Qui plus est, la résolution ne mentionne pas la contribution énorme à la victoire sur le nazisme, – et qui fut décisive pour le destin même de l’Europe et de l’humanité, – apportée à la fois par l’Union soviétique (avec plus de 20 millions de morts) et par celles et ceux qui, partout en Europe et le monde, souvent guidé·e·s par les idéaux et les symboles des divers courants du mouvement communiste international, ont combattu les troupes de Hitler et ses alliés. La résolution « oublie » Altiero Spinelli, communiste italien, prisonnier politique de 1927 à 1943, co-auteur du Manifeste de Ventotene, qui est souvent reconnu comme l’un des pères fondateurs de l’intégration européenne et, de ce fait, a légitimement donné son nom à l’un des bâtiments du Parlement européen.
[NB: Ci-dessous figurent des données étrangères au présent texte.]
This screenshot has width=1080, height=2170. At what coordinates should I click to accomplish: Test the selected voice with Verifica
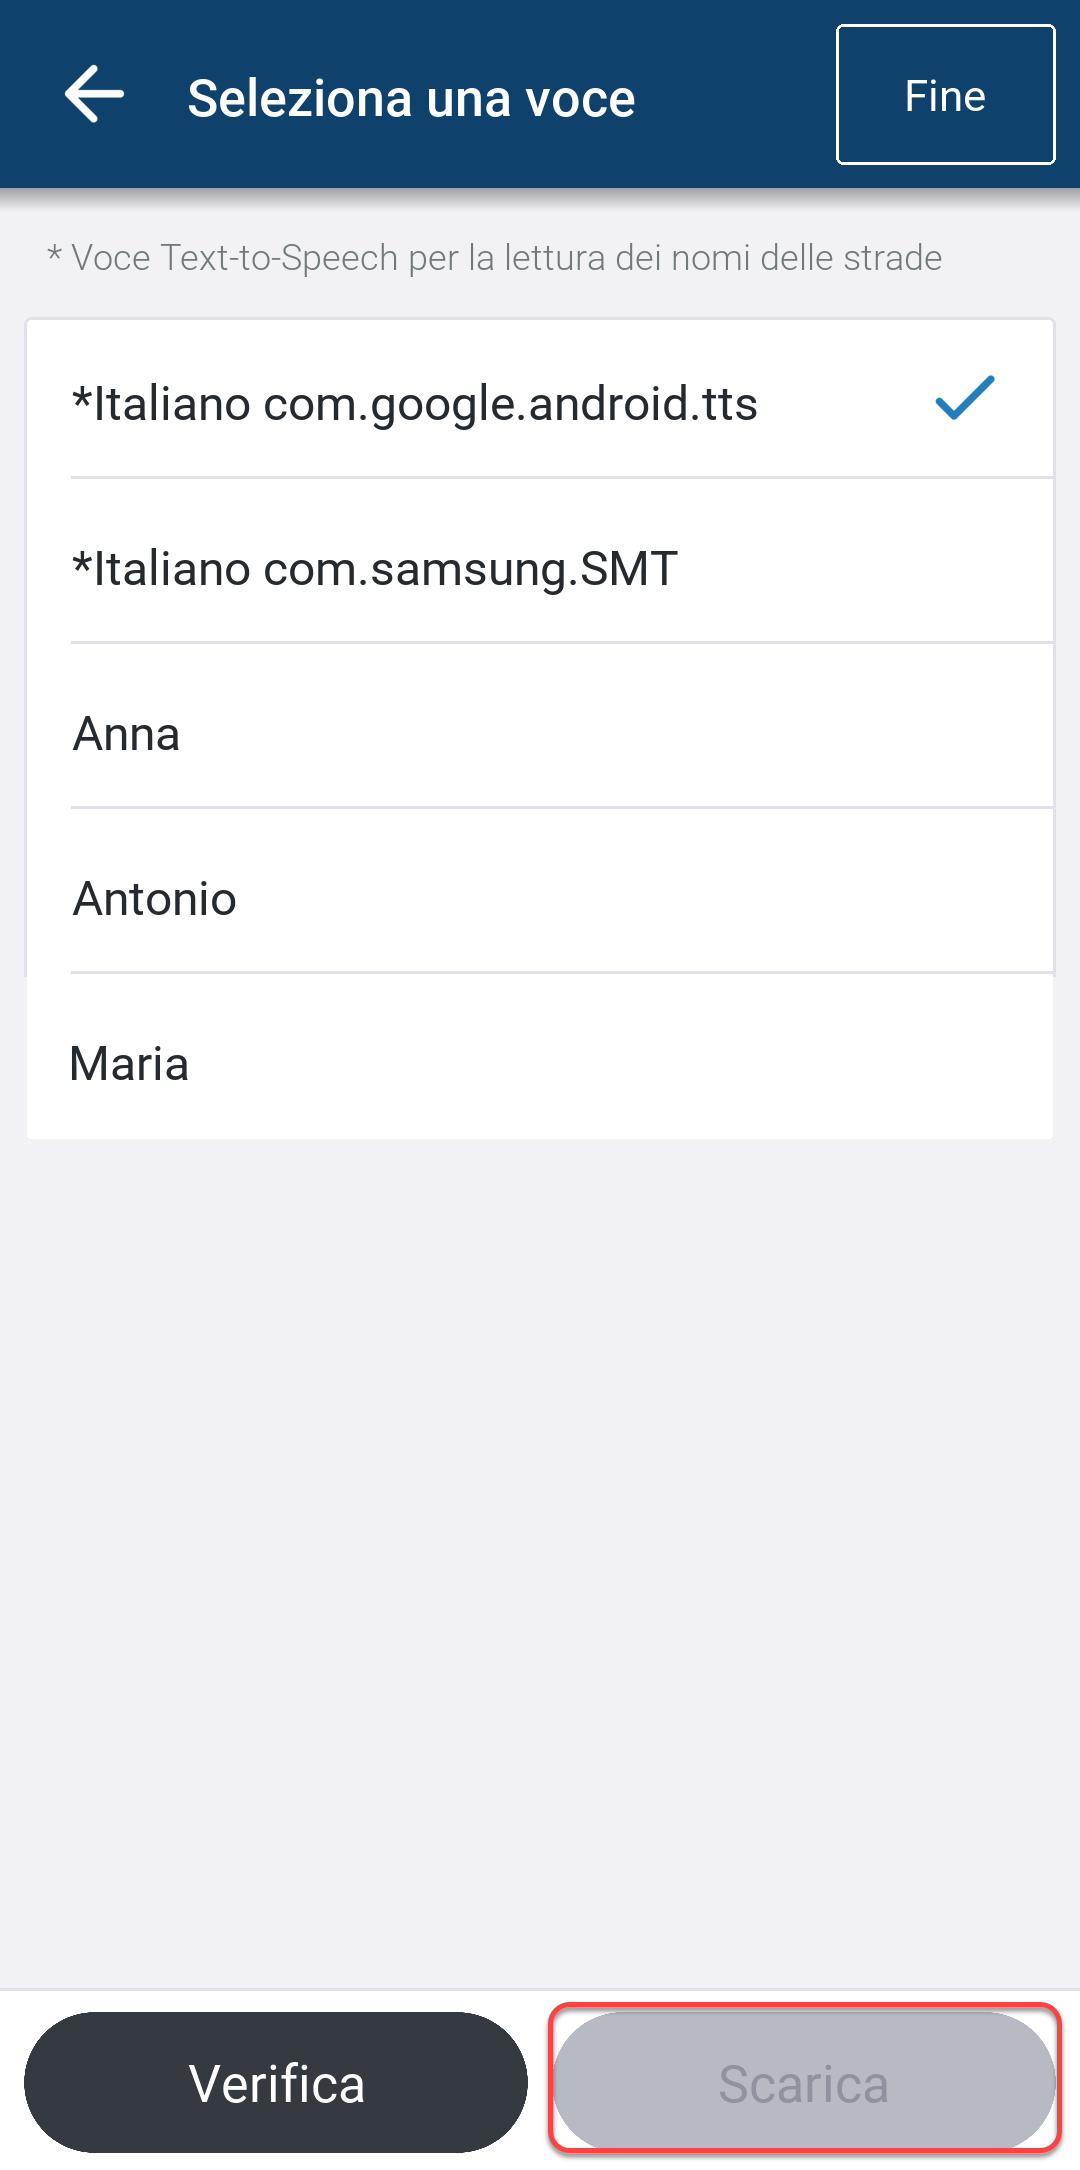coord(276,2084)
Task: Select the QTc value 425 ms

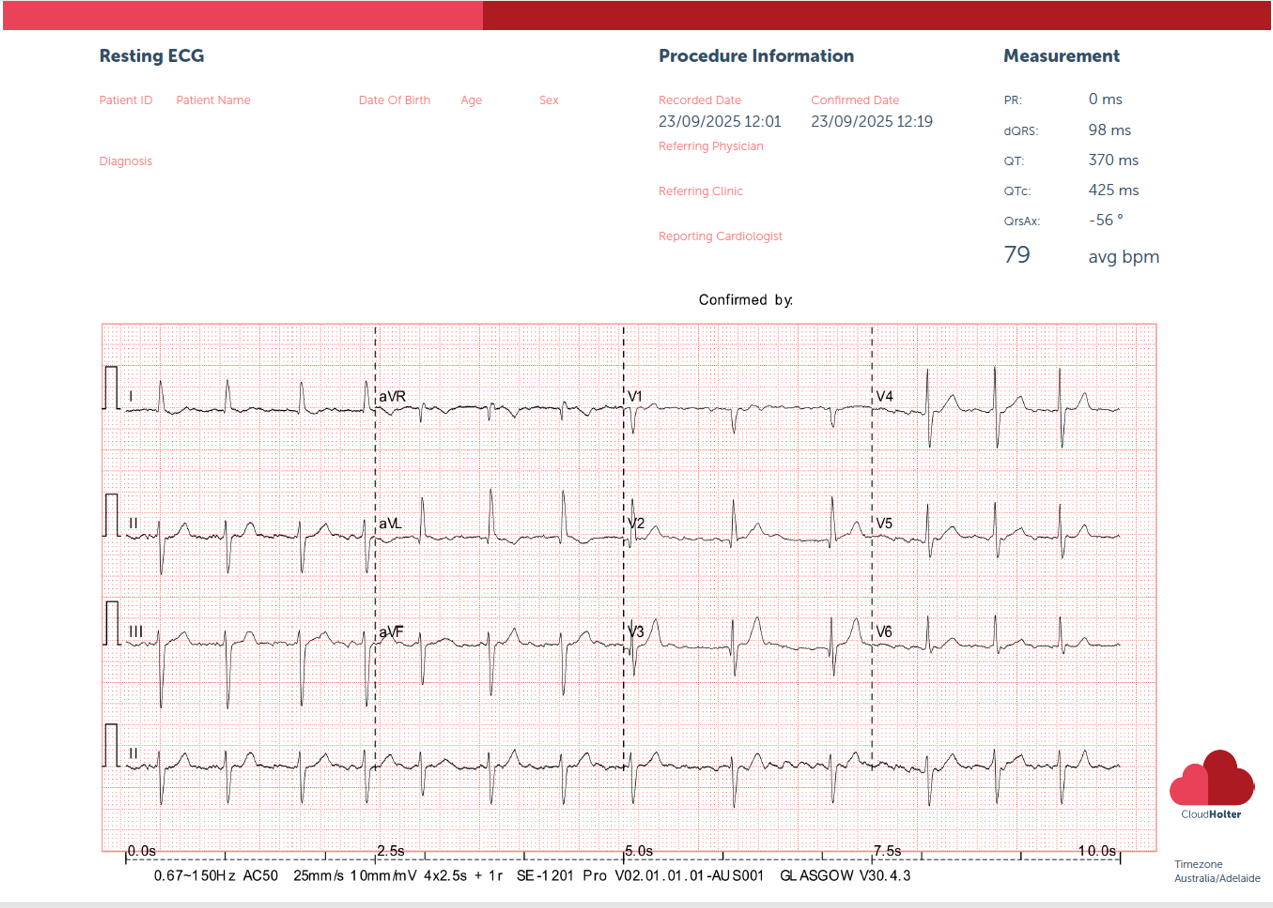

Elle parvient à mentionner Auschwitz sans dire que c’est l’armée soviétique qui a libéré le camp et ses prisonniers destinés à l’extermination. Ou elle oublie délibérément que, dans de nombreux pays (parmi lesquels la France et l’Italie, mais pas seulement), les communistes ont fourni la principale composante de la Résistance au nazisme/fascisme, apportant une contribution majeure à sa défaite ainsi qu’à la renaissance dans ces pays d’une démocratie constitutionnelle réaffirmant les libertés politiques, syndicales, culturelles et religieuses. Sans parler du soutien décisif que les États communistes et les idéaux communistes ont apporté à la libération de peuples entiers qui étaient soumis à l’oppression coloniale et parfois à l’esclavage.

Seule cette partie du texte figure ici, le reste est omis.